* [Work request]:
Below is a listing. Quote from it, exactly, the lines from the one containing "News (25, 1229)" down to the one containing "Bio (23, 1157)", both ends included, and nothing else.

::::

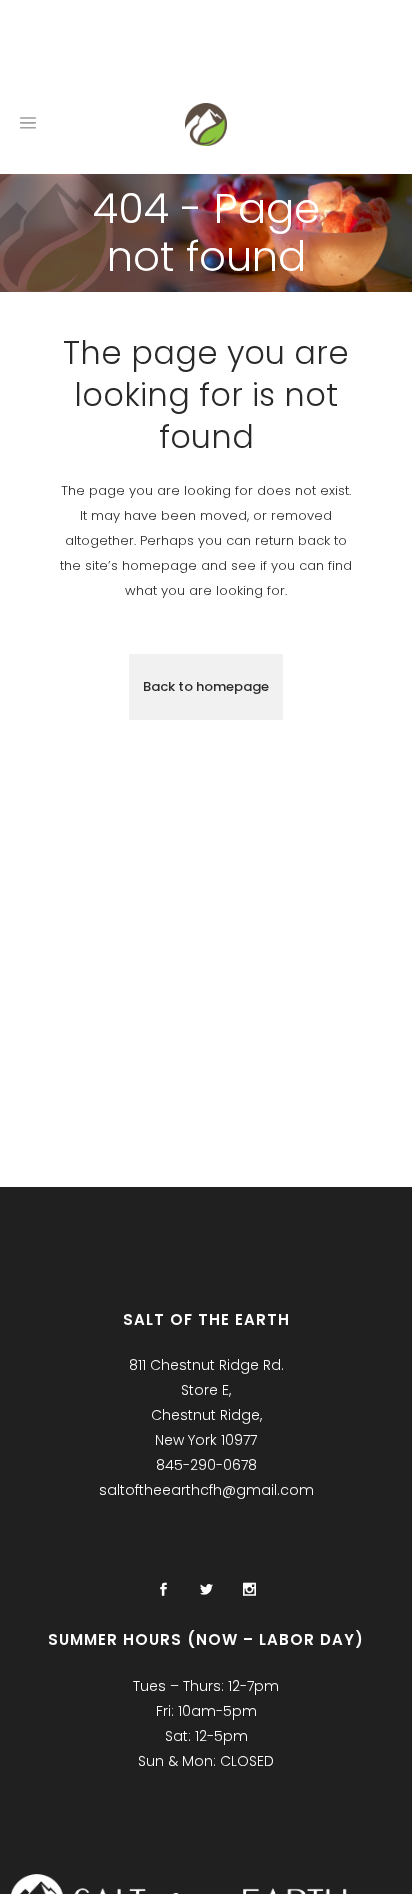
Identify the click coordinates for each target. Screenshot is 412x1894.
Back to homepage (206, 686)
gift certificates (171, 49)
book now (54, 49)
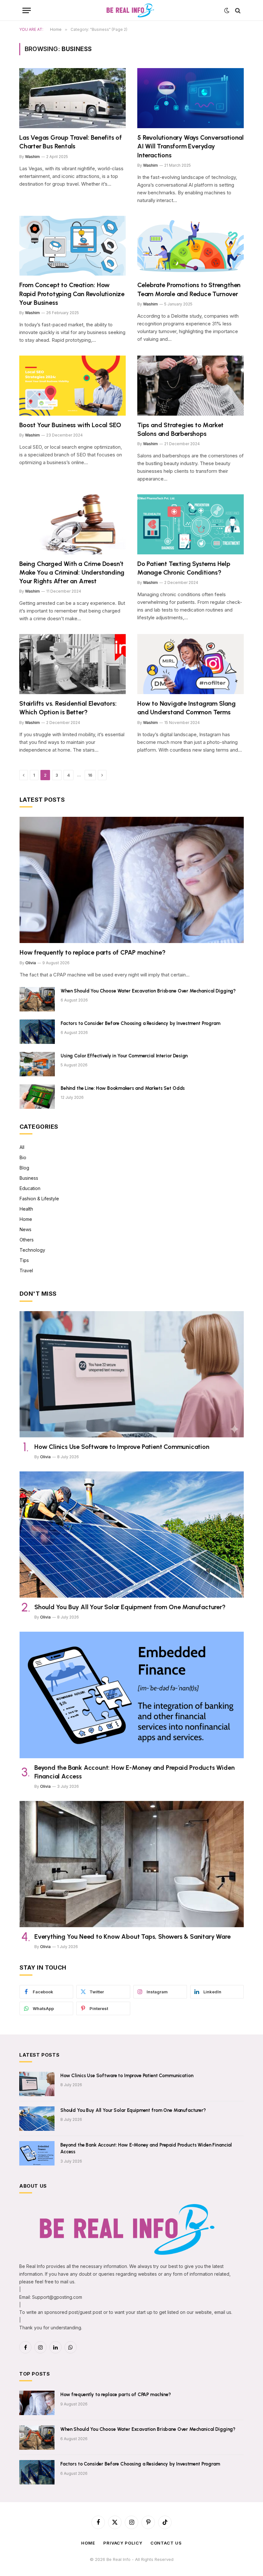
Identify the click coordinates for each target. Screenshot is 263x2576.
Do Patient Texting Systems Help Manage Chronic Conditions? (183, 568)
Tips (24, 1260)
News (25, 1229)
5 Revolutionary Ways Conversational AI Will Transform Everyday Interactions (190, 146)
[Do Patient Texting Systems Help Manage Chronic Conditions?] (190, 524)
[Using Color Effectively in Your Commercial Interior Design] (37, 1064)
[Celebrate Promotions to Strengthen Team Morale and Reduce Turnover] (190, 246)
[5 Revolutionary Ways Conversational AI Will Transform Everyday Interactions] (190, 98)
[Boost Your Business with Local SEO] (72, 386)
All (22, 1147)
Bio (23, 1157)
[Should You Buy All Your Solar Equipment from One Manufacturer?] (132, 1534)
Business (29, 1178)
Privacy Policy (122, 2542)
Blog (24, 1167)
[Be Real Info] (131, 10)
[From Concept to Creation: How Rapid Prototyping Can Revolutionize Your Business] (72, 246)
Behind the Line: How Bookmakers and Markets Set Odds (123, 1088)
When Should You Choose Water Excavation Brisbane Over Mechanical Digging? (148, 991)
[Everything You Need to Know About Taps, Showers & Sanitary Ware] (132, 1864)
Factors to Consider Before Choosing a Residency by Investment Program (140, 1023)
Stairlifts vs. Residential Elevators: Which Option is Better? (68, 708)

::::

* [Answer to this exercise]:
News (25, 1229)
5 Revolutionary Ways Conversational AI Will Transform Everyday Interactions (190, 146)
[Do Patient Texting Systems Help Manage Chronic Conditions?] (190, 524)
[Using Color Effectively in Your Commercial Interior Design] (37, 1064)
[Celebrate Promotions to Strengthen Team Morale and Reduce Turnover] (190, 246)
[5 Revolutionary Ways Conversational AI Will Transform Everyday Interactions] (190, 98)
[Boost Your Business with Local SEO] (72, 386)
All (22, 1147)
Bio (23, 1157)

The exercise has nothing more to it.